John Bolton, former US ambassador to the United Nations (Photo by Bloomberg)

US President Donald Trump has announced he is replacing his national security adviser, H.R. McMaster, with John Bolton, the former US ambassador to the UN and a military intervention hawk.

Trump announced the replacement on Thursday, making Bolton his third national security adviser since coming to office and continuing a shake-up that creates one of the most hawkish national security teams of any White House in recent history.

“I am pleased to announce that, effective 4/9/18, @AmbJohnBolton will be my new National Security Advisor. I am very thankful for the service of General H.R. McMaster who has done an outstanding job & will always remain my friend. There will be an official contact handover on 4/9,” Trump wrote via twitter.

McMaster’s replacement comes amid a period of uncertainty involving Trump’s national security team. Just last week, Trump axed Secretary of State Rex Tillerson and named CIA Director Mike Pompeo to replace him.

Bolton, who has been working as Fox News analyst and at the conservative American Enterprise Institute, has been an informal adviser to Trump. He was spotted walking in the West Wing on Thursday afternoon, hours before his hiring was announced.

The president decided to boot McMaster following months of friction between them.

Trump publicly scolded McMaster in February after the former general said there was “incontrovertible” proof that Russia meddled in the 2016 presidential election, remarks that were at odds with Trump’s claim that his campaign did not collude with Russia.

“General McMaster forgot to say that the results of the 2016 election were not impacted or changed by the Russians and that the only Collusion was between Russia and Crooked H, the DNC and the Dems,” Trump tweeted as a response.
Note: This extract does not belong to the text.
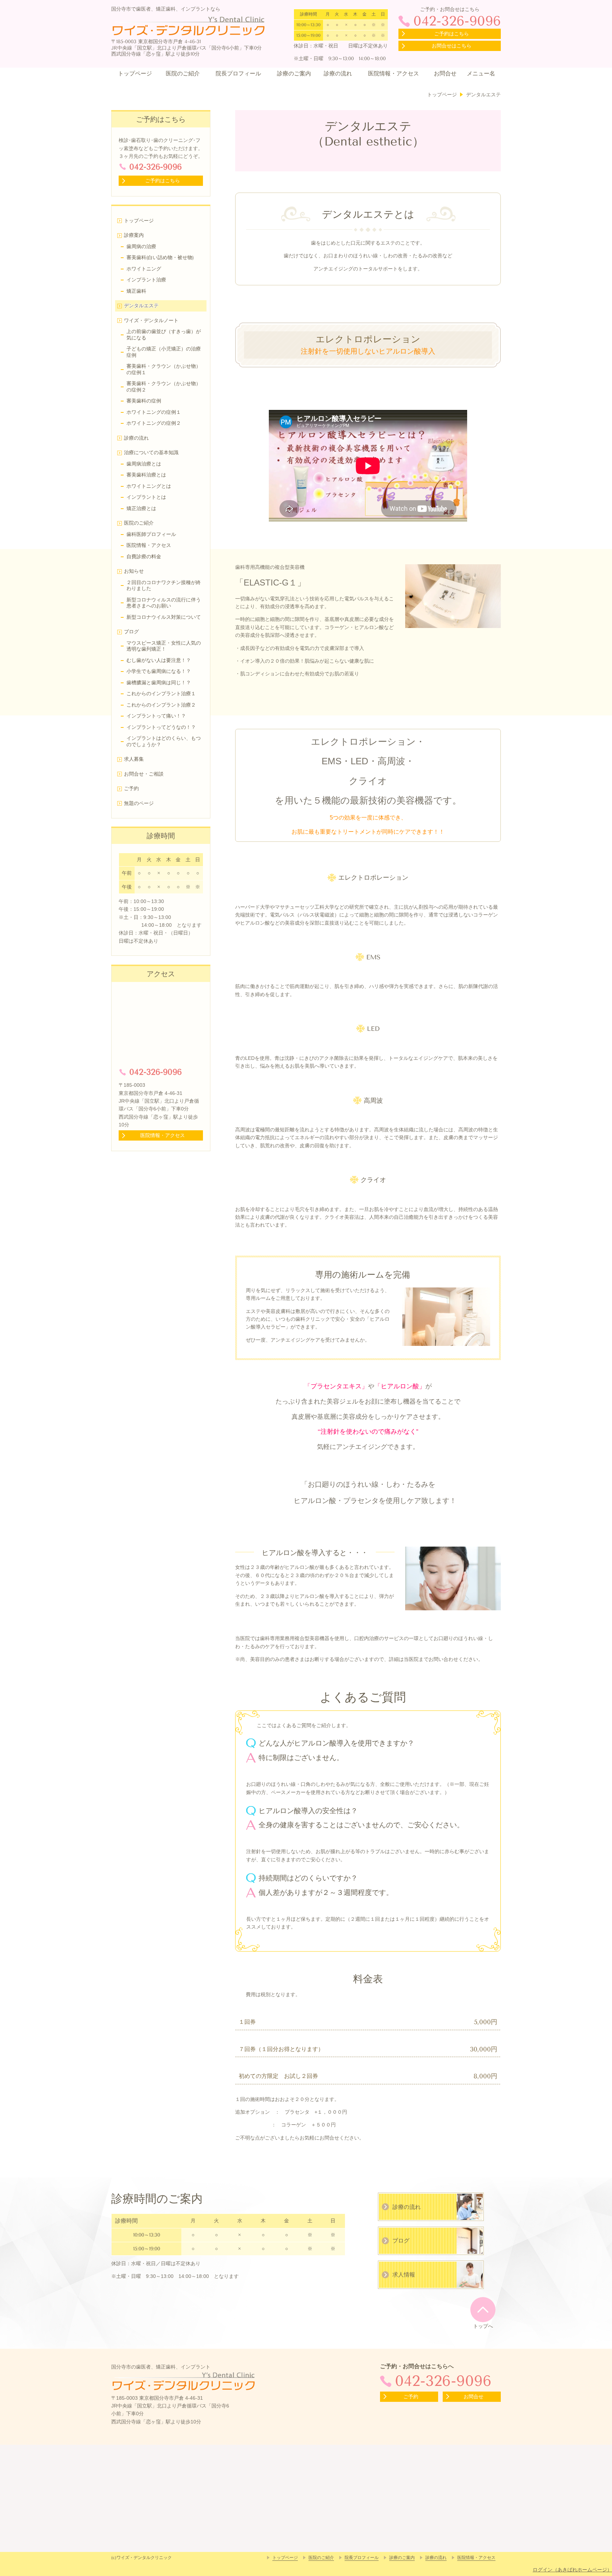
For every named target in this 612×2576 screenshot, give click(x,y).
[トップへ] (483, 2309)
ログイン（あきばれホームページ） (572, 2569)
Bolton, an outspoken advocate of military action who served in the administration of former US president George W. Bush, has called for action against Iran and North Korea.

In a February op-ed for The Wall Street Journal, Bolton made the "legal case for striking North Korea first" to stop what he deems an "imminent threat" from the nation's nuclear program.

Bolton is also strongly opposed to the Iran nuclear deal. According to The American Conservative magazine, Bolton "has been obsessed for many years with going to war against the Islamic Republic."

Bolton’s hiring was met with opposition among Democrats on Capitol Hill, who expressed fear that he could help lead the country into an overseas war. As President George W. Bush’s UN ambassador, Bolton was a vocal proponent of the Iraq War.

“With the appointments of Mike Pompeo and John Bolton, @realDonaldTrump is successfully lining up his war cabinet,” tweeted Democrat Senator Ed Markey. “Bolton played a key role in politicizing the intel that misled us into the Iraq War. We cannot let this extreme war hawk blunder us into another terrible conflict.”

“No man is more out of touch with the situation in the Middle East or more dangerous to our national security than Bolton,” GOP Senator Rand Paul had written in an op-ed days after Trump’s election when news came that Trump is interested in appointing Bolton to a top post.